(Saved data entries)

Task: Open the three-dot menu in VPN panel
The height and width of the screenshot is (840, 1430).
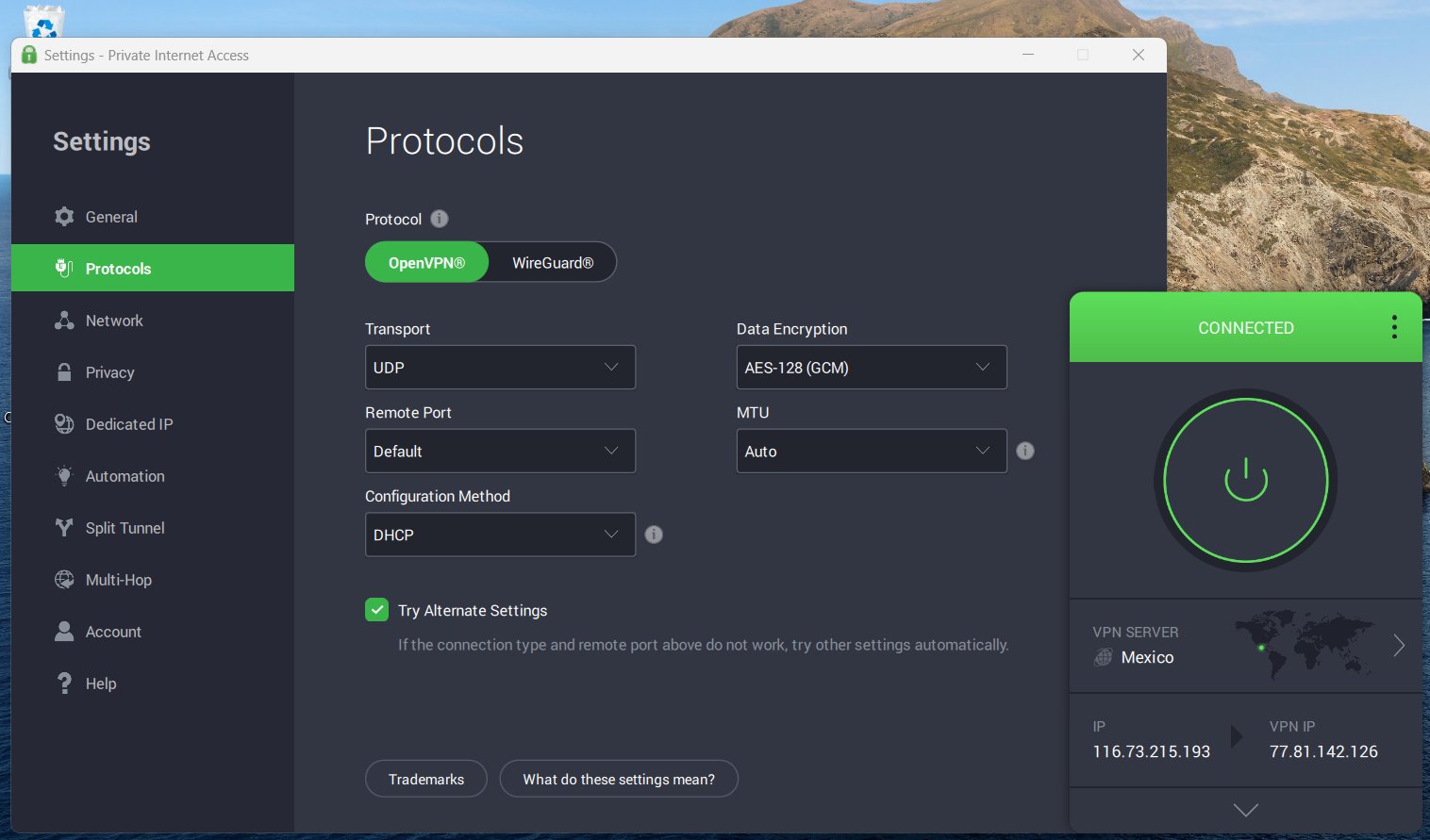Action: [1394, 327]
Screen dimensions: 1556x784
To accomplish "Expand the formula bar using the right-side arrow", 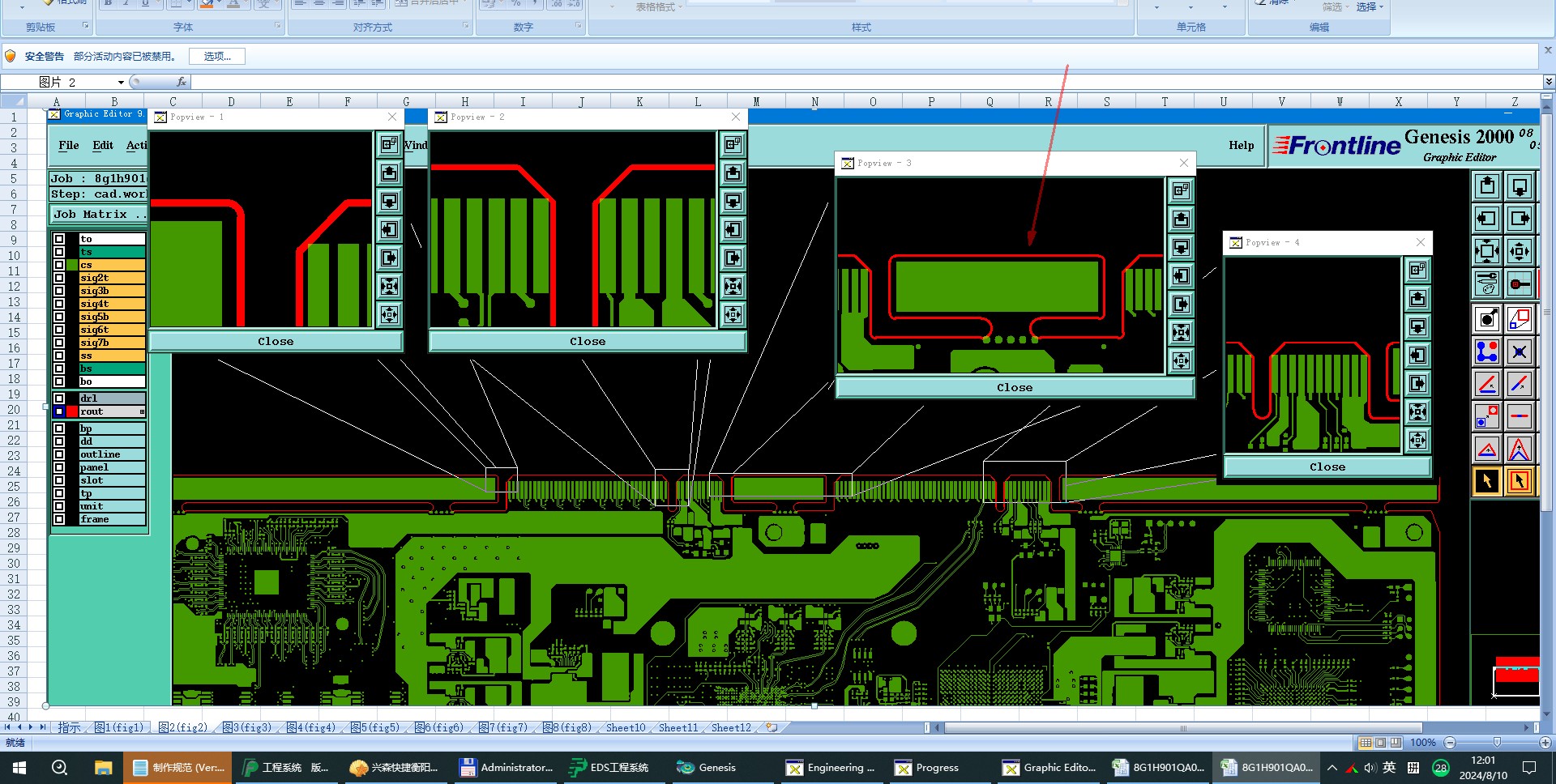I will [x=1549, y=82].
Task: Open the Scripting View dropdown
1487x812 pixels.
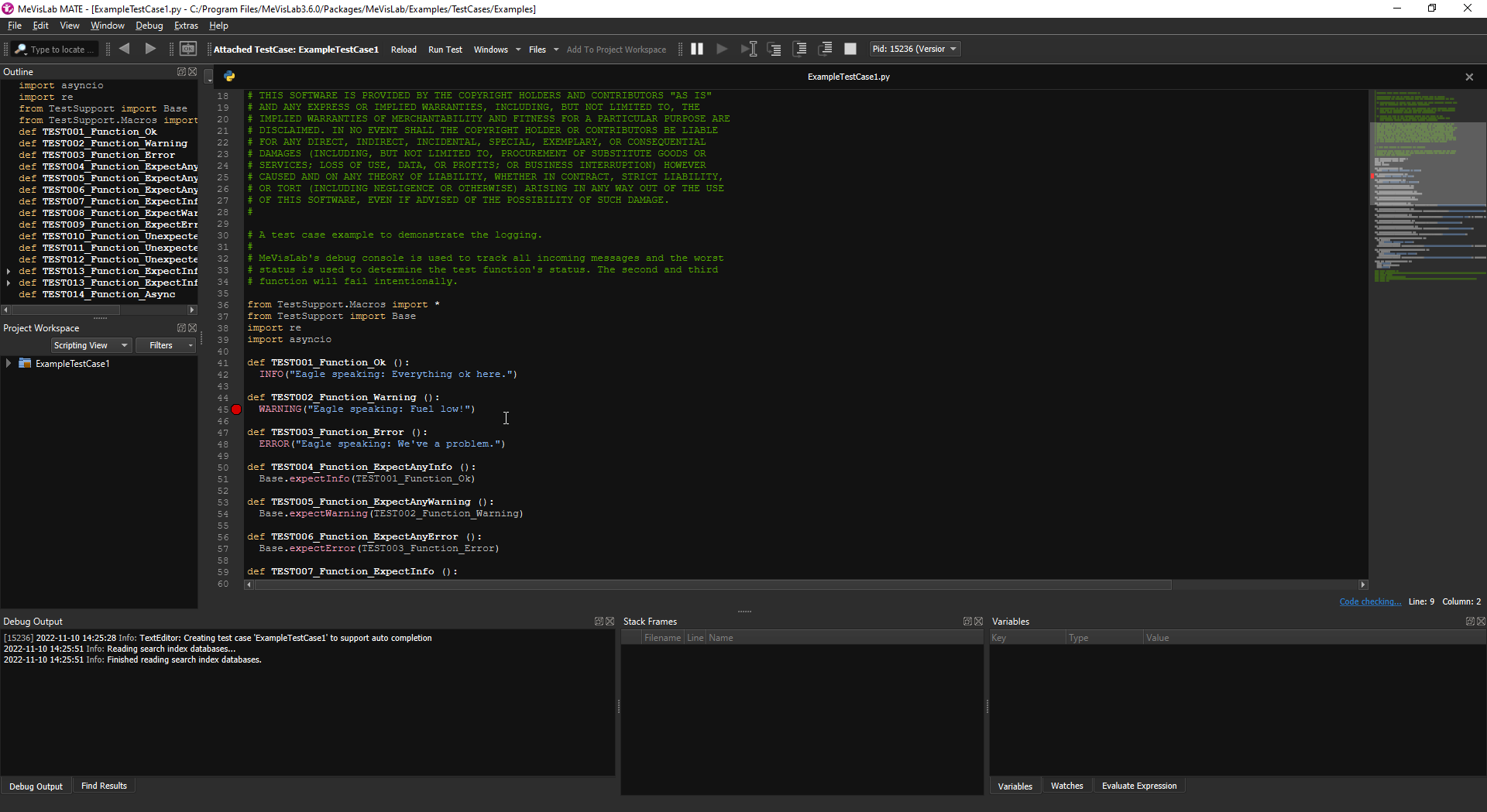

- _Work task_: Say only how many lines in the records carry the word "Open".

- _Expected output_: 2